[Source passage]
The Chinese Institute of CPAs is one of IFAC’s newer members, having joined IFAC in 1997. The CICPA is also a very important member and will continue to be so as China’s role in the global marketplace continues to expand. IFAC is dedicated to supporting you in developing our profession. This means providing you with the standards and guidance necessary for professional accountants to carry out their work both effectively and responsibly; it means encouraging accountability and transparency in your undertakings; and it means promoting sound practices of corporate governance.
We are very much working with your leadership in these endeavors. Dr. Yugui Chen serves on IFAC’s Board and Mr. Jianhua Tang is his Technical Advisor on the Board. They thus are able to provide direct input and direction as to how IFAC can best support countries with developing economies and a growing accountancy profession. Ms. Xin Ye, another CICPA member, serves on IFAC’s Small and Medium Practices (SMPs) Committee, which is dedicated to addressing the unique needs of SMPs and small and medium entities (SMEs).
I am here, today, to discuss initiatives of the International Federation of Accountants, and, in particular, our support for accountancy firms. My comments will be presented in the context of what I believe is our profession’s most important goal – that is, to improve the standard of living of and to create better environments for the world’s citizens. A lofty goal, indeed, but also, I believe, an achievable one.
It is important for all of us – whether we are accounting professionals, government ministers, academics, regulators or standard setters – to remember that we are fundamentally engaged in the business of “people.” I emphasize this because, as we discuss policies and standards, approaches and infrastructures, we cannot and should not lose sight of those who can and should benefit from what we do: the world’s citizens.
The best way to help the world’s citizens, including the citizens of the People’s Republic of China, is through financial liberalization. Financial liberalization requires putting out a welcome mat for foreign investors. It requires greater openness to international trade and the privatization of state-owned enterprises. It also means making a commitment to good governance, which can do much to root out corruption – conditions which are essential for successful economic development.
Financial liberalization, the development of sound economic policies, and strong corporate governance are critical steps on the path towards a market economy that is the cornerstone of improving living standards. Accountants have a significant role to play in developing and sustaining market economies by providing the information they need to implement their planning processes
I have been asked to speak to you today about how the accountancy profession is a building block of a market economy. An essential element of a market economy is information. It drives the decision-making process for businesses, investors and individual consumers. From a government or management perspective, high quality financial reporting information is essential in order to manage resources, maintain growth and understand the true health of an enterprise, be it a small start-up company or a nation of millions.
The accountancy profession plays a vital role in the collection, retention and dissemination of financial information of businesses, organizations and governments. The International Federation of Accountants is leading the global accountancy profession in its efforts to ensure high-quality financial reporting, helping to fulfill its role as an essential building block of market economies. High-quality financial information should have three characteristics:
- First and foremost, it must be credible.

[Record extracts]
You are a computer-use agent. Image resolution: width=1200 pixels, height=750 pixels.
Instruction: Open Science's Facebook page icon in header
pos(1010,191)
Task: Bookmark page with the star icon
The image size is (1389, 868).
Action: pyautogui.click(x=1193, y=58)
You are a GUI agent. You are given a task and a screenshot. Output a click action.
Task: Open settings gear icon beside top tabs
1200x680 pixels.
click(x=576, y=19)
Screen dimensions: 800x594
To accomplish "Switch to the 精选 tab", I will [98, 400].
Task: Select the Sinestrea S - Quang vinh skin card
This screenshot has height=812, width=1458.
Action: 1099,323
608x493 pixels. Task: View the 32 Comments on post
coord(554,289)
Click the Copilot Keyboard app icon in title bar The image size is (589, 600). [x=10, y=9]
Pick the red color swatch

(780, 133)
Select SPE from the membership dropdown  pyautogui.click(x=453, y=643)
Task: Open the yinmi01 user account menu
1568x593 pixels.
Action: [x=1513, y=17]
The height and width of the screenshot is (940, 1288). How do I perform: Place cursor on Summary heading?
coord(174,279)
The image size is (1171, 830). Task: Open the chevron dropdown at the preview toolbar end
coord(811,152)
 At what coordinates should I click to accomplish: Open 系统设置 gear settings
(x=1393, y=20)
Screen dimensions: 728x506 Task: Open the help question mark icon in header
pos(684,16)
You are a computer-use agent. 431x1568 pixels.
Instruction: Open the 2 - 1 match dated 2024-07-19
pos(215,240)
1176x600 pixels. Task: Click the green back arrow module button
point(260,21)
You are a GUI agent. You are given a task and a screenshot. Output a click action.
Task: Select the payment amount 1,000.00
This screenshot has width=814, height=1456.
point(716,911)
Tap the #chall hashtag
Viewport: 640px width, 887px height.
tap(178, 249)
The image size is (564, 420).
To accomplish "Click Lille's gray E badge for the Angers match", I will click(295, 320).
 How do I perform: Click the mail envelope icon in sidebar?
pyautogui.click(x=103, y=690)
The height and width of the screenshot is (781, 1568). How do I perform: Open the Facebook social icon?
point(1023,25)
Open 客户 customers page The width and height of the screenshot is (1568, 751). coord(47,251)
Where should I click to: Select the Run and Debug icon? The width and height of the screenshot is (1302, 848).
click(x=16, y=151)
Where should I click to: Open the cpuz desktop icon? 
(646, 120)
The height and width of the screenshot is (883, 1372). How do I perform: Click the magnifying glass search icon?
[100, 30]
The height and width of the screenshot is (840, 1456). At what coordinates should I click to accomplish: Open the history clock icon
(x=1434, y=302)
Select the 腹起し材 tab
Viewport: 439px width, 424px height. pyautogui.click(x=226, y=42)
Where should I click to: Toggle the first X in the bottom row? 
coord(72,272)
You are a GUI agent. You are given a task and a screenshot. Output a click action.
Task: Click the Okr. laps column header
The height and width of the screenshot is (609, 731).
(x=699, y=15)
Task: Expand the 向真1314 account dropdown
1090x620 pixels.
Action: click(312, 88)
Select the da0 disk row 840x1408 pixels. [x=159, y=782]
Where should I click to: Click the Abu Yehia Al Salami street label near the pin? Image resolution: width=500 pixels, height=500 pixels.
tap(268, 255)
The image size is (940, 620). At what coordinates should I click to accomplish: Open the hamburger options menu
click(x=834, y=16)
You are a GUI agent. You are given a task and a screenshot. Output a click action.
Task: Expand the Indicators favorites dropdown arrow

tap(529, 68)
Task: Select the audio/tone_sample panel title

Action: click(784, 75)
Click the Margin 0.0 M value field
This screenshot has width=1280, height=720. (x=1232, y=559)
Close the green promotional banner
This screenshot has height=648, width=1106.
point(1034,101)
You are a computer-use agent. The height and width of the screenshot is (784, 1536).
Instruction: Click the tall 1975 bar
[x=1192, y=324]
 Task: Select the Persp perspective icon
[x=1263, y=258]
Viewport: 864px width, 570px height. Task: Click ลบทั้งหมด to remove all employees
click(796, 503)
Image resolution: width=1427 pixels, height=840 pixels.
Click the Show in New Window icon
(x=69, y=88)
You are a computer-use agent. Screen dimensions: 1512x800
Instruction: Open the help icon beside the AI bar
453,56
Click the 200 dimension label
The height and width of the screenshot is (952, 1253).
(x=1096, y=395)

[What you should do] Retype everything in the IFAC speech from "The best way" down to "successful economic development.". The records can be set aside, since nothing here depends on them.

[Solution to this problem]
The best way to help the world’s citizens, including the citizens of the People’s Republic of China, is through financial liberalization. Financial liberalization requires putting out a welcome mat for foreign investors. It requires greater openness to international trade and the privatization of state-owned enterprises. It also means making a commitment to good governance, which can do much to root out corruption – conditions which are essential for successful economic development.